The guidelines I’m going to cover play an important role: they will help you turn all that dry, boring financial data into a great story. Because people react to stories. Certainly, better than data.
Data will appeal to analysts, but I’ve found that to engage your audience, you need to put human context into numbers. And even data analysts aren’t just analysts – they’re people. And they are interested in stories about events and people. And how do I do that? Well, for starters, I always focus on the content of the presentation. Long before I turned to aesthetics. Why? Because redesigning weak content is like putting lipstick on a pig. You can dress it up, but it’s still a pig
Know your audience
To get your financial presentation into shape, the first thing you need to do is get acquainted with your audience. Obviously, you wouldn’t create the same presentation for a team of executives as you would for line managers or sales people. Depending on the audience, you would have different examples, different levels of detail, and even different design elements. For example, when PowerPoint animations are done right, it can really liven up a presentation. But sometimes busy C-level viewers get impatient with animation and prefer to see everything on the screen at once.
Use the right language
What else depends on the target group? The language you put into the financial presentation. Your goal is to make sure the audience doesn’t drown in unfamiliar jargon and acronyms. Because if they don’t understand the words being spoken and aren’t too ashamed to ask, the presenter loses both their attention and trust. Simpler language puts everyone at ease and makes them more receptive.

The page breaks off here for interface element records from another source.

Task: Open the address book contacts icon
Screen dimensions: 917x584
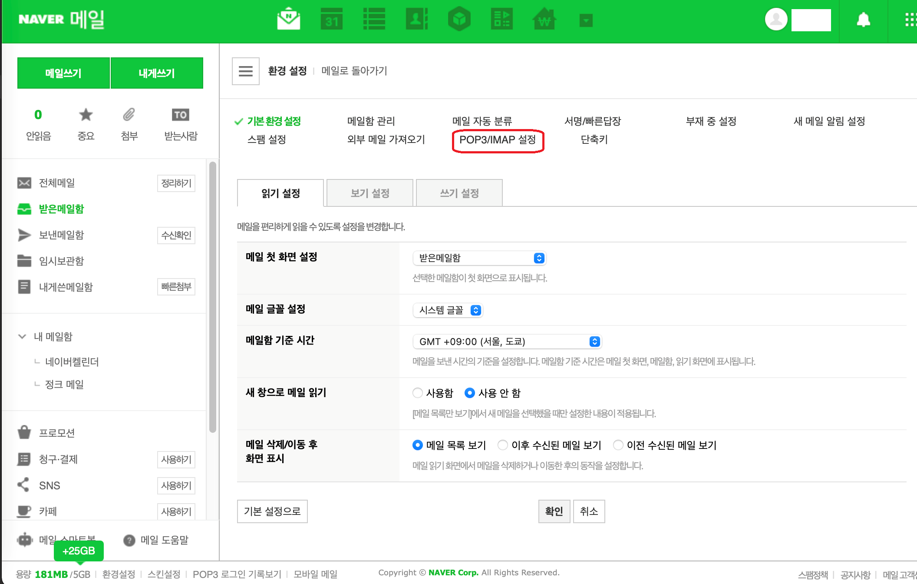Action: click(x=416, y=20)
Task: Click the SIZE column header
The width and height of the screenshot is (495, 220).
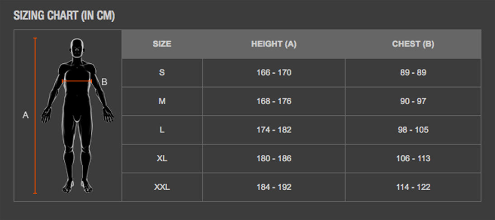Action: (162, 44)
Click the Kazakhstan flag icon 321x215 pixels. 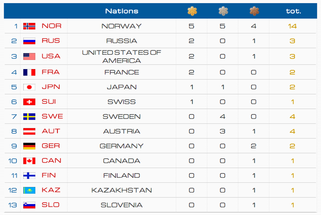tap(30, 190)
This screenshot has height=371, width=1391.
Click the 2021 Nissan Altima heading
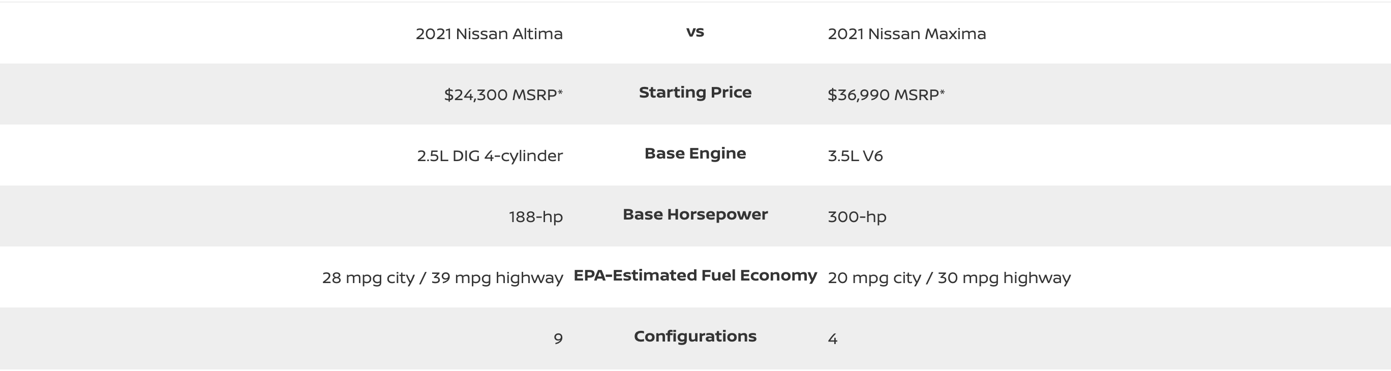click(489, 34)
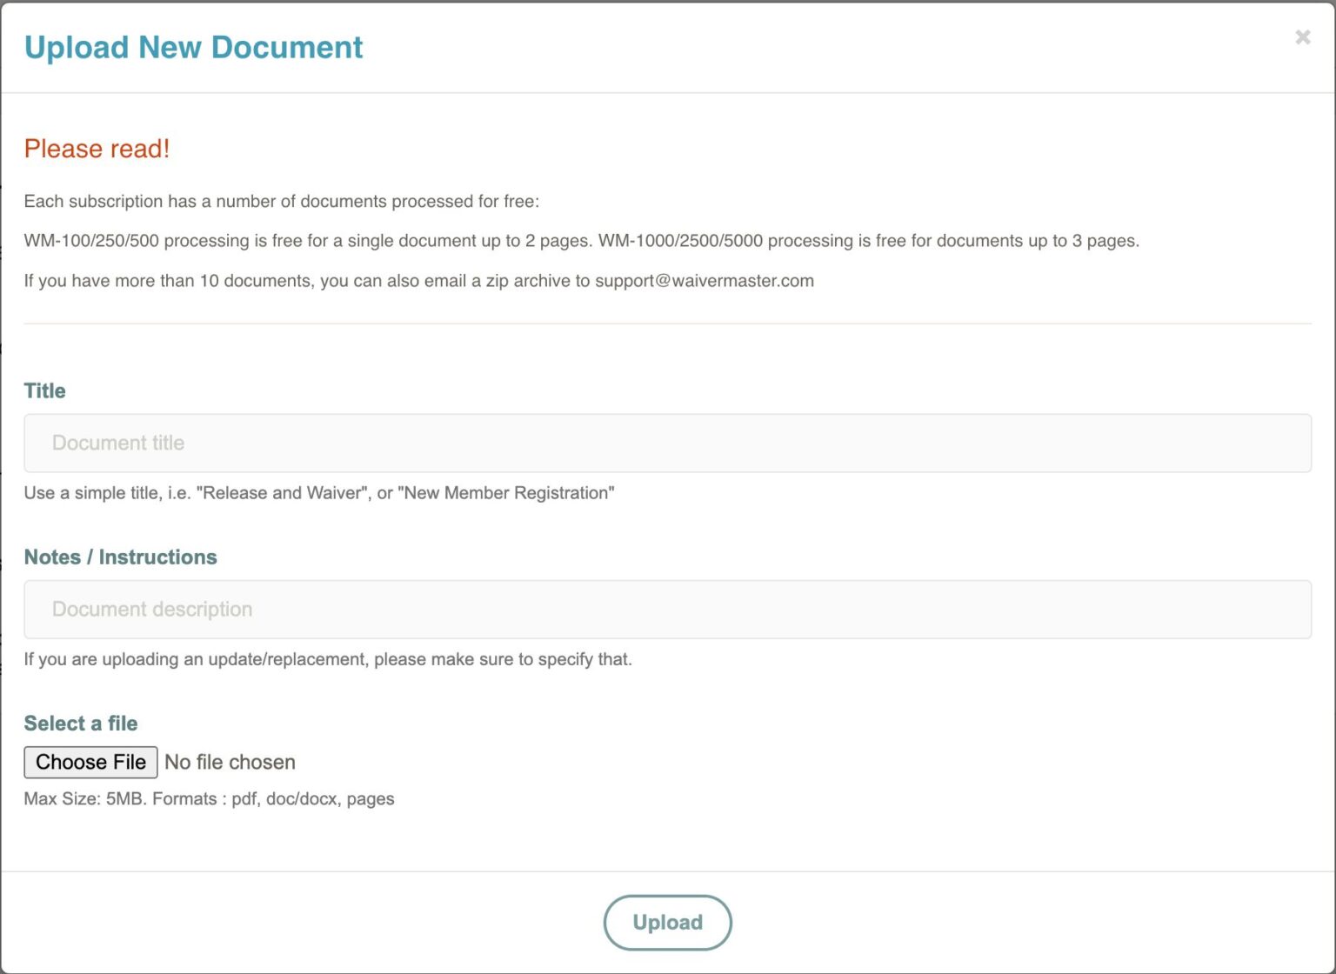The width and height of the screenshot is (1336, 974).
Task: Click the 'Upload New Document' heading
Action: point(193,47)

Encourage them to be caring
To know your audience, you need to understand what matters to them. When putting together a financial presentation, you need to know what drives your audience to do their work, and what results they use to measure success. This helps you highlight the right numbers and present them in a way that fits them. When I need to create a financial presentation for operations teams whose biggest concerns aren’t financial, I try to explain to them why the numbers are correct. For example, if I show profitability projections by-product, I could explain that numbers are important in determining which initiatives are the most promising and where to go invest worthwhile and which programs are performing worse and may need a new plan.
Let them know the advantage they can get from numbers
Next; try to understand what types of decisions data can help your audience. Then you can create a financial presentation that highlights the usefulness of the numbers and ensures positive action is taken as a result of the presentation. For example, when presenting CRM data to sales managers. You can show them data points like the number of offers made, close rates, average selling price, etc. And that might be moderately interesting for some. But when the data tells them how many more offers you need to submit each month to reach your sales goals, then suddenly the presentation becomes a lot more compelling and more compellingly useful.
Design the contents
So far, all of these guidelines relate to the presentation content. At this point, I’ve gathered all the right data points to tell a story and arranged them along a flow that makes sense or conforms to the flow dictated by upper management. The remaining guidelines relate on how to package information to make your financial presentation more attractive and meaningful.
Make your content visual
Visual content can be a powerful tool for making your financial presentation more engaging and effective. Try to always make my presentations (financial and otherwise) as visual as possible. It is said that images improve learning by 400% and that images are more than 60,000 times faster be processed as text. By using high-quality visuals and using them effectively to support your message, you can make your financial presentation more engaging and effective.
Use the perfect chart
Also, I will emphasize on choosing the best chart for the data to highlight the trend. In general, pie charts are better for showing percentages, column charts make it easier to compare items in a range, and line charts are a great way to show trends over time. But every case is different. Try to make sure that every time you show numbers, you find the best way to beat the trend and make an impact.
Summarize Key Takeaways
Speaking of summaries, the next guideline is: always end your financial presentation with key takeaways. By the end of any financial presentation, even a very good one, the audience will have seen a lot of information. Even though it’s clear along the way, it can sometimes feel a bit cluttered and lost at the end. So it is good to end with the main points of the presentations and a reminder of a few key points. actions you can take immediately.
In conclusion, no matter how good your data or your slide is, your delivery is what will you’re your presentation great. That is the more reason why you need to practice and rehearse your presentation. A well-rehearsed presentation will be more polished and professional. Take the time to practice and rehearse your presentation to ensure that it flows smoothly and that you feel confident delivering it. As you practice and rehearse your presentation, you’ll likely identify areas where you can cut unnecessary content or streamline your message. This will help you to create a more concise and effective presentation.